◆ **DOCUMENTO DI ORIGINE**
-*-

Si tratta di uno spazio di manovra eccezionalmente piccolo all’interno del quale si rende necessario abbattere l’uso di petrolio, carbone e gas naturale, smettere di tagliare le foreste e smettere di allevare animali in modo intensivo, ovvero, ridurre drasticamente le quantità di merci in circolazione e colpire al cuore il tipo di economia dominata dall’idea di crescita a cui (noi dei paesi più ricchi) ci siamo abituati. E tutto questo senza intaccare i consumi del trasporto aereo e marittimo, per non parlare dei costi energetici dell’apparato militare mondiale che per definizione non vengono neppure contabilizzati poiché vale il principio che la guerra è una cosa a parte, pianeta da salvare o meno.

-*-

◆ **ESTRATTI DEI DATI**
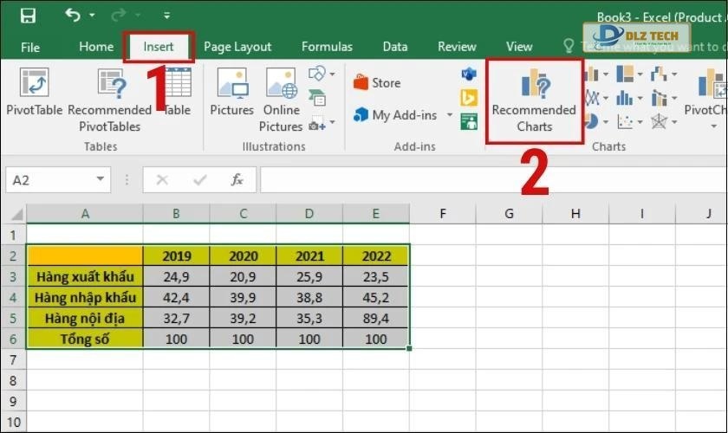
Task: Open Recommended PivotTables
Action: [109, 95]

-*-

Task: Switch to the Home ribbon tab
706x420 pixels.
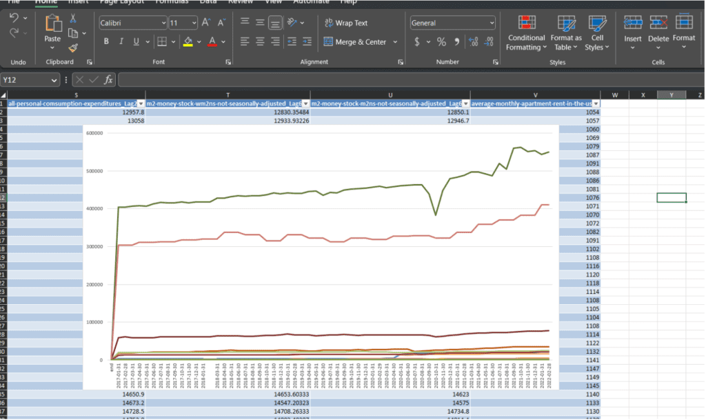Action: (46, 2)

-*-

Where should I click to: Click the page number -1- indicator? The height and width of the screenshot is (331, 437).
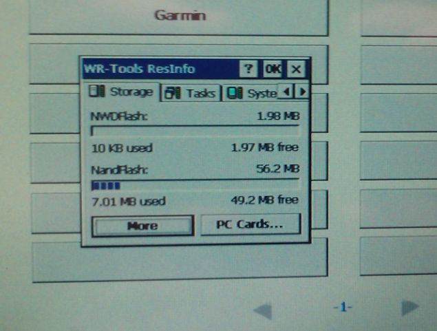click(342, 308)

-*-

◆ **LAVORO RICHIESTO**
Cita testualmente il passo del documento di origine che comincia con "Si tratta di" e prosegue fino a "salvare o meno.".

◆ **RISPOSTA**
Si tratta di uno spazio di manovra eccezionalmente piccolo all’interno del quale si rende necessario abbattere l’uso di petrolio, carbone e gas naturale, smettere di tagliare le foreste e smettere di allevare animali in modo intensivo, ovvero, ridurre drasticamente le quantità di merci in circolazione e colpire al cuore il tipo di economia dominata dall’idea di crescita a cui (noi dei paesi più ricchi) ci siamo abituati. E tutto questo senza intaccare i consumi del trasporto aereo e marittimo, per non parlare dei costi energetici dell’apparato militare mondiale che per definizione non vengono neppure contabilizzati poiché vale il principio che la guerra è una cosa a parte, pianeta da salvare o meno.